Dari belajar ilmu tasawuf inilah ia akhirnya
menjadi seorang tokoh sufi Tarekat Syadzaliyah. Berikut ini ceritanya.
Syeh Muhammad Ibnu Abbad (1332-1390) adalah
seorang tokoh sufi Tarekat Syadziliyah
terkemuka kelahiran Spanyol pada abad ke-14. Ia lahir pada tahun 1332 di Ronda, sebuah kota di puncak
bukit di Spanyol, yang waktu itu berada
di bawah kekuasaan Dinasti Mariniyah.
Pada usia tujuh tahun ia sudah dapat
menghafah al-Qur’an dan mulai
mempelajari fiqih Madzhab Maliki.
Pada
tahun 1347, ia terpaksa hijrah ke Fez, Maroko, akibat tekanan dan penaklukan kembali
orang-orang Kristen yang berhasil mengalahkan
Sultan Mariniyah pada tahun 1340 dan membuat kehidupan kaum muslimin di
Spanyol menjadi semakin sulit.

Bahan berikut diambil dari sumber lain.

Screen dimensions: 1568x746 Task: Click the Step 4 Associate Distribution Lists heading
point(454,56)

Di Fez,
Ibnu Abbad kembali belajar fiqih Maliki
dan teologi. Mentor termasyhur Ibnu Abbad di bidang fiqih adalah
asy-Syarif at-Talimsani (1369 M), seorang pemimpin kebangkitan kembali
Malikisme. Sementara itu di bidang teologi, ia belajar teologi Asy’ariyah
kepada al-Abili ( 1356 M), dengan kajian kitab Al-Irsyad, karya al-Juwaini ( 1086 M), salah seorang guru al-Ghazali. Di samping kedua pokok kajian
tersebut, ia juga mempelajari himpunan hadits Nabi Shahih Muslim, karya Muslim
al-Muwaththa’ dan karya Malik bin Anas.
Karya yang disebut terakhir ini dipelajari dari al-Imrani, seorang faqih kenamaan yang disebut-sebut sangat tertarik
pada tasawuf. Ibnu Abbad sendiri mengenal tasawuf lewat guru-guru fiqihnya yang
juga mengajarkan tasawuf secara pribadi, dengan
memakai karya-karya klasik al-Maliki, al-Ghazali dan Suhrawardi.

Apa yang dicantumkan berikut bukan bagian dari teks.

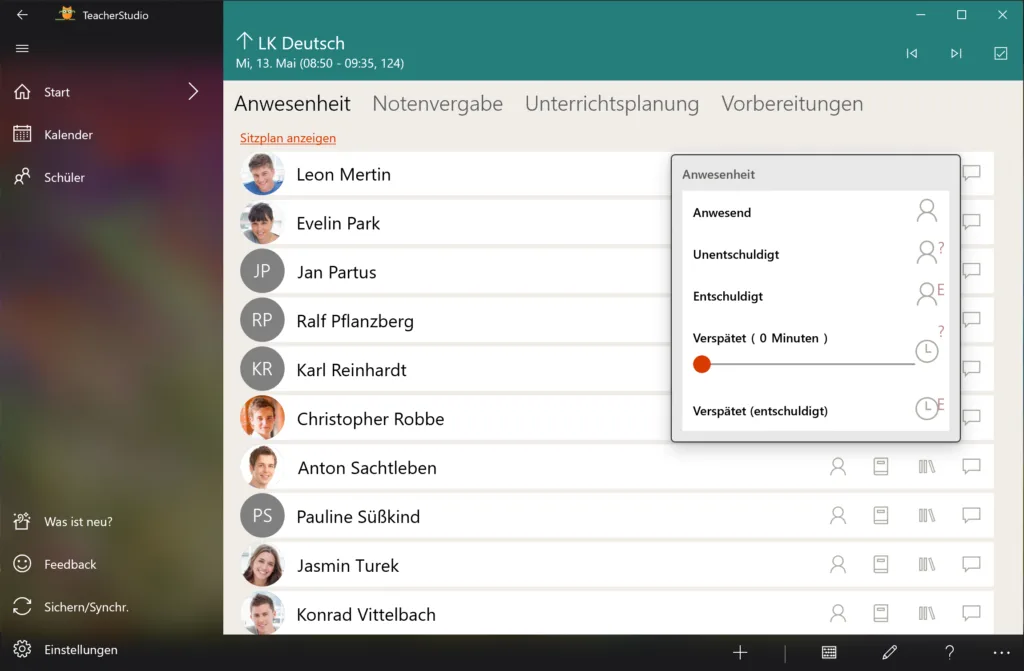Toggle the hamburger navigation menu
Screen dimensions: 1024x671
(x=22, y=48)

Situasi kota Fez yang sangat kacau
akibat perebutan kekuasaan setelah
meninggalnya Sultan Abu Inan pada tahun 1358 M, memaksa Ibnu Abbad untuk kembali
meninggalkan kota ini menuju ke barat
(Sale), sebuah kota di tepi laut Atlantik.

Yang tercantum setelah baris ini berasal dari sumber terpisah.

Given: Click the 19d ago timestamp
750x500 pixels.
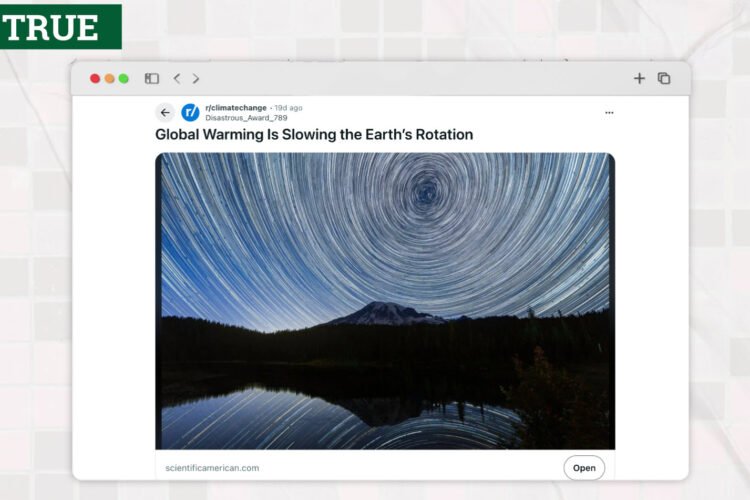Looking at the screenshot, I should 288,108.
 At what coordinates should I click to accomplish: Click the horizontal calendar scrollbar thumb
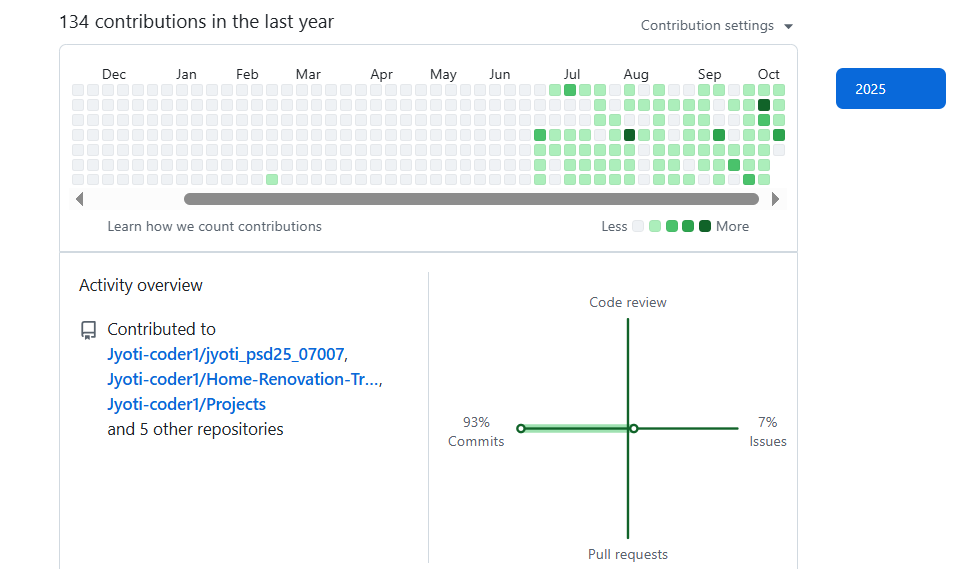[x=470, y=199]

Di sana ia berguru kepada Ibnu Asyir
(1300-1362 M), seorang wali yang dikenal sebagai tokoh poros kebangkitan
tasawuf di luar tarekat. Ia kemudian
menjadi murid kesayangan dari Ibnu Asyir. Di bawah bimbingan Ibnu Asyir, Ibnu
Abbad
banyak mengetahui dan membaca tasawuf
dari berbagai cabang tarekat serta
gayanya, sampai pada akhirnya ia
memutuskan menjadi anggota
Tarekat Syadziliyah.
Setelah Ibnu Asyir meninggal, Ibnu Abbad meninggalkan Sale menuju Tangiries. Di sana
ia berguru kepada seorang sufi yang
tidak begitu dikenal, Abu Marwan Abul
Malik. Setelah tinggal untuk beberapa waktu, ia kembali ke Fez, dan di sana ia berkenalan dan
bersahabat dengan Yahya as-Sarraj dan
Abu Rabi Sulaiman al-Anfasi. Atas
permintaan kedua sahabatnya ini ia menulis At-Tanbih yang diselesaikannya antara
1370-1372 M.
Setelah itu Ibnu Abbad kembali ke Sale dan
tinggal di sana sampai sekitar 1375 M. Kemudian, karena reputasi dan integritas
pribadinya, serta kemasyhuran
Tanbih-nya, Sultan Abu al-Abbas Ahmad
lalu mengangkatnya sebagai imam dan khatib
Masjid Qayrawiyin di Fez, institusi agama
dan ilmu tertua yang paling bergengsi di
Afrika Utara.
Sebagai khatib, Ibnu Abbad dalam
menyampaikan khutbah-khutbahnya lebih
memilih dan menyukai gaya didaktis
(pengajaran) ketimbang nasihat atau peringatan. Ia dengan setia menunaikan tugas-tugasnya, meyakinkan jamaah dengan
caranya yang halus dan membimbing mereka menuju kepada Allah Maha Pencipta,
yakni ketulusan, kepastian, dan rasa syukur.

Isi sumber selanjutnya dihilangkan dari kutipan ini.